Thank for the solutions. To be honest, based on experiences with realsense, calibrating any device manually is mostly an error prone solution. Since there is no standard produce (like in a factory), each manual calibration will result in different checkerboard poses resulting in different calibration results. so I wonder if my calibration will result in a higher accuracy then factory calibration. But I will have look.

Secondly, is there any option to include the distortion coefficients to create the point cloud as well?

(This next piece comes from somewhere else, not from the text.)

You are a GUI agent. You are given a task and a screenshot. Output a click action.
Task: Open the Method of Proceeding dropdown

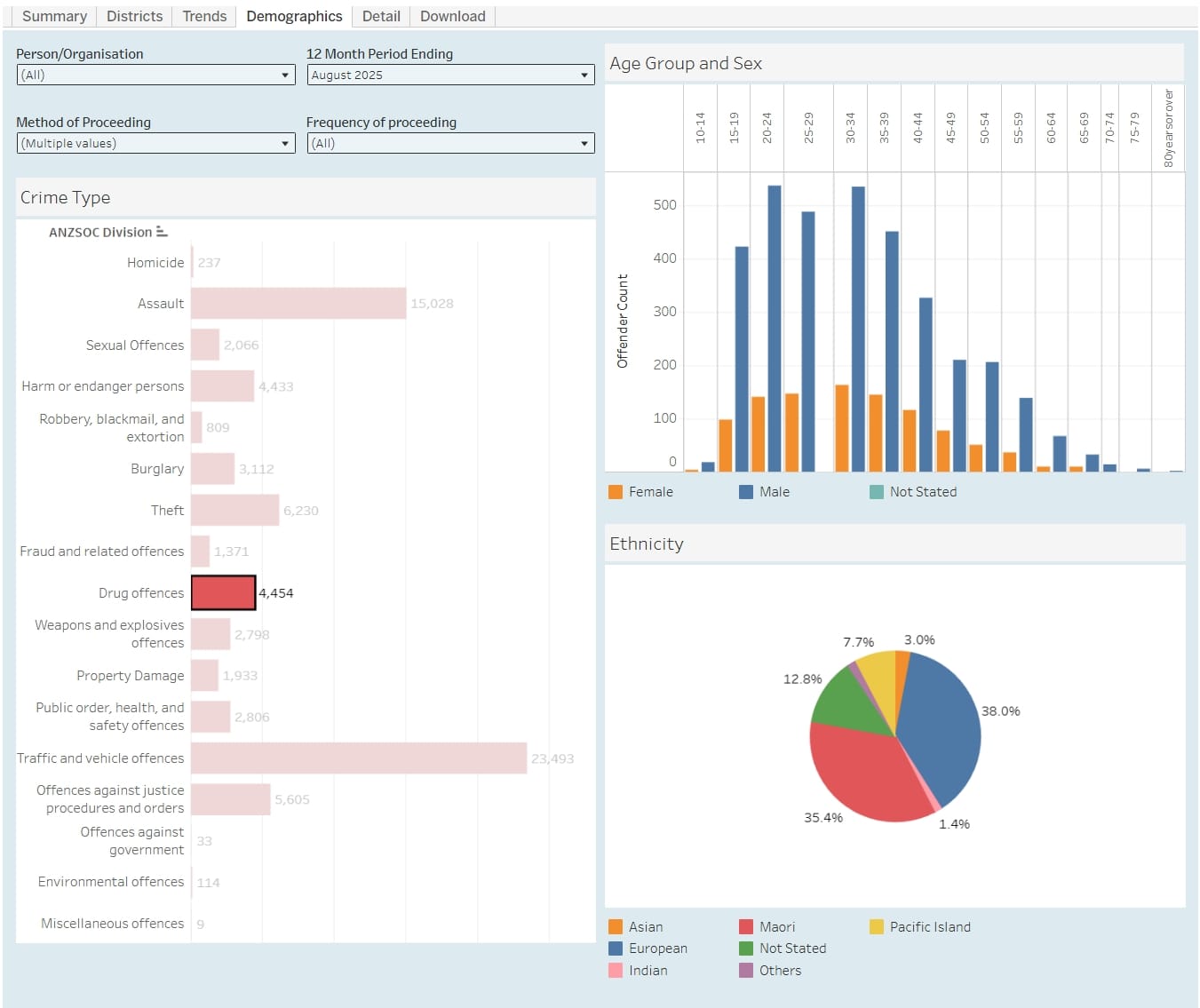click(155, 144)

BartvanMarrewijk commented 1 year ago

@CenekAlbl and @HyChT, any update on the improved calibration?

Erol444 commented 1 year ago

Hi @studentWUR , we apologize for the delay. You can find updated calibration docs here: https://docs.luxonis.com/projects/hardware/en/latest/pages/guides/calibration/ Kindly let is know whether the updated calibration procedure has improved your calibration. Thanks, Erik

BartvanMarrewijk commented 1 year ago

Dear Erol, I have tested it now for one camera, at first my point clouds were completely empty and now they I have a point cloud. I still have todo validate the accuracy after calibrating. I will keep you updated.

By the way, in the calibration.py I found that the active focus is still active. Mostly I am using this cameras on a approximate distance of 1m. Would it be better to calibrate with a fixed lens position? What is your experience in this?

Erol444 commented 1 year ago

Hi @studentWUR , I believe AF will wait until focus converges, and then take that value and set it manually, so it won't move during the calibration. I don't think it's needed, as it should get the best focus for your distance using this process.